(Saved entries)

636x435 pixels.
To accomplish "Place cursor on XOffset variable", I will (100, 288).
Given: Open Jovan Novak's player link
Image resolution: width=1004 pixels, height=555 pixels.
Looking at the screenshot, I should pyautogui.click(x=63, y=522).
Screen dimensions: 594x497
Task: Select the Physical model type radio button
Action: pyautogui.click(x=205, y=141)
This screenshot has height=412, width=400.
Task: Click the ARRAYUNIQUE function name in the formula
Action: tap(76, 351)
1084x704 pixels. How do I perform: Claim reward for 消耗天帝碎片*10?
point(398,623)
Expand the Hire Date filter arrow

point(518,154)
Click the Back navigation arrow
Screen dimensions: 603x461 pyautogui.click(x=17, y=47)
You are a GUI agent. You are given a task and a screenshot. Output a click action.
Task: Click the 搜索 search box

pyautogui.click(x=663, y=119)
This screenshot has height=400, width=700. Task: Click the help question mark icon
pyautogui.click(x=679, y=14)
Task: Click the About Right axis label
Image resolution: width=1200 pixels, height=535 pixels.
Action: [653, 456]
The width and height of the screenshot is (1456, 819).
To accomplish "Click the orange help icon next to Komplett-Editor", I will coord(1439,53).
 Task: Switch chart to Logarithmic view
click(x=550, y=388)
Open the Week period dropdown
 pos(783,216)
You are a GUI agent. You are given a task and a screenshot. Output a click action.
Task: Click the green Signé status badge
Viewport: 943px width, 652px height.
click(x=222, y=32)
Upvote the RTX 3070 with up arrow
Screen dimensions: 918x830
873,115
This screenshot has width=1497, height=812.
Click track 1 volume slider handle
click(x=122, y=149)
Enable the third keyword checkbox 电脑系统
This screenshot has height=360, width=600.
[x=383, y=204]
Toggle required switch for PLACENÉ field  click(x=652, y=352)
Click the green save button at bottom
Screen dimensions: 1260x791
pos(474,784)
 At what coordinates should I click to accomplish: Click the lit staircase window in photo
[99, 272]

■ Problem
In full and without alteration, return every line above.

■ Task solution
636x435 pixels.
To accomplish "Place cursor on XOffset variable", I will (100, 288).
Given: Open Jovan Novak's player link
Image resolution: width=1004 pixels, height=555 pixels.
Looking at the screenshot, I should pyautogui.click(x=63, y=522).
Screen dimensions: 594x497
Task: Select the Physical model type radio button
Action: pyautogui.click(x=205, y=141)
This screenshot has height=412, width=400.
Task: Click the ARRAYUNIQUE function name in the formula
Action: tap(76, 351)
1084x704 pixels. How do I perform: Claim reward for 消耗天帝碎片*10?
point(398,623)
Expand the Hire Date filter arrow

point(518,154)
Click the Back navigation arrow
Screen dimensions: 603x461 pyautogui.click(x=17, y=47)
You are a GUI agent. You are given a task and a screenshot. Output a click action.
Task: Click the 搜索 search box

pyautogui.click(x=663, y=119)
This screenshot has height=400, width=700. Task: Click the help question mark icon
pyautogui.click(x=679, y=14)
Task: Click the About Right axis label
Image resolution: width=1200 pixels, height=535 pixels.
Action: [653, 456]
The width and height of the screenshot is (1456, 819).
To accomplish "Click the orange help icon next to Komplett-Editor", I will coord(1439,53).
 Task: Switch chart to Logarithmic view
click(x=550, y=388)
Open the Week period dropdown
 pos(783,216)
You are a GUI agent. You are given a task and a screenshot. Output a click action.
Task: Click the green Signé status badge
Viewport: 943px width, 652px height.
click(x=222, y=32)
Upvote the RTX 3070 with up arrow
Screen dimensions: 918x830
873,115
This screenshot has width=1497, height=812.
Click track 1 volume slider handle
click(x=122, y=149)
Enable the third keyword checkbox 电脑系统
This screenshot has height=360, width=600.
[x=383, y=204]
Toggle required switch for PLACENÉ field  click(x=652, y=352)
Click the green save button at bottom
Screen dimensions: 1260x791
pos(474,784)
 At what coordinates should I click to accomplish: Click the lit staircase window in photo
[99, 272]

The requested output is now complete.